The compromise had been here, and they gladly paid the rent.

Of course Damien now lived in stupid bliss with Glen’s brother, but Glen wasn’t going to hold that against either of them. Much. Sure, he loved Preston—enjoyed his company even—but Damien had been the brother he’d chosen, and he halfway wished Damien had called bullshit when Glen told him to go live in Napa and have a happy life. Sure, they still had lunch together once a week, and at least twice a month, Damien spent the night on the couch of what used to be his apartment, because, well, beer. But in the meantime, Glen was here with a new roommate and a pain in his chest he was doing his damnedest to forget.

And the last two days had been bullshit, pure and utter bullshit.

Glen had actually hit his hour limit in the plane while it had been on the fucking tarmac. It was just a cargo run, but the cargo had been three Alaskan Husky puppies, and finding a place for him and three crates of noisy, vocal, woe-is-me fuckin’ dogs to sleep hadn’t been easy.

He hoped one of those fluffy, happy assholes had gotten some sleep in between debating the weather, the traffic, and the state of the world, since letting Glen sleep had not been any one of the host of things those bitches and one son of a bitch discussed.
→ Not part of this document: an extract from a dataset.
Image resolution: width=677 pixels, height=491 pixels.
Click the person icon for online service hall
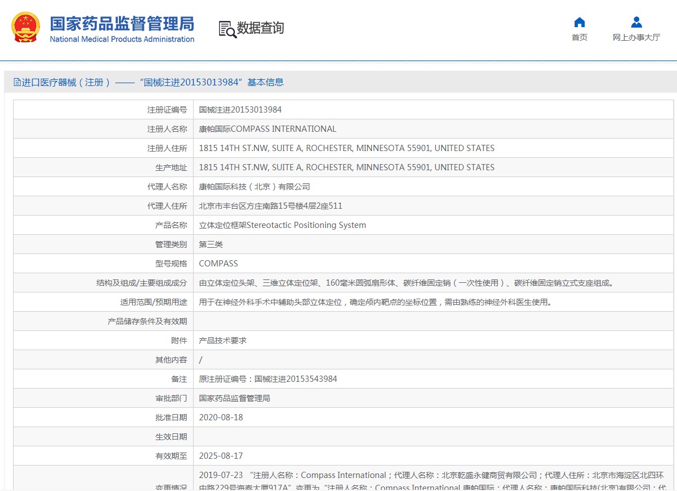click(636, 23)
And the hotel bed had been a fuckin’ treat too.

His upper back and shoulder had still not recovered—might never recover—from being crushed under a wall nearly six months ago, and Glen thought longingly of the ibuprofen in the flight bag over his shoulder. Soon—soon, he would be in the apartment, on the special mattress Damien had insisted on buying to facilitate his recovery, washing the ibuprofen down with a beer and some shitty TV.

It sounded so heavenly the apartment practically had a halo.

And then Glen saw him.

He’d lost weight, his small frame looking damned near elfin, and his famous cheekbones almost slicing through skin. His dark eyes were large and shadowed and haunted in that peaked face, and Glen got the smell of a guy who hadn’t showered in a while, probably about five steps before the kid got the same thing from Glen.

“Cash?” The name he’d been trying so hard not to say over the last six months sounded strange in his own ears.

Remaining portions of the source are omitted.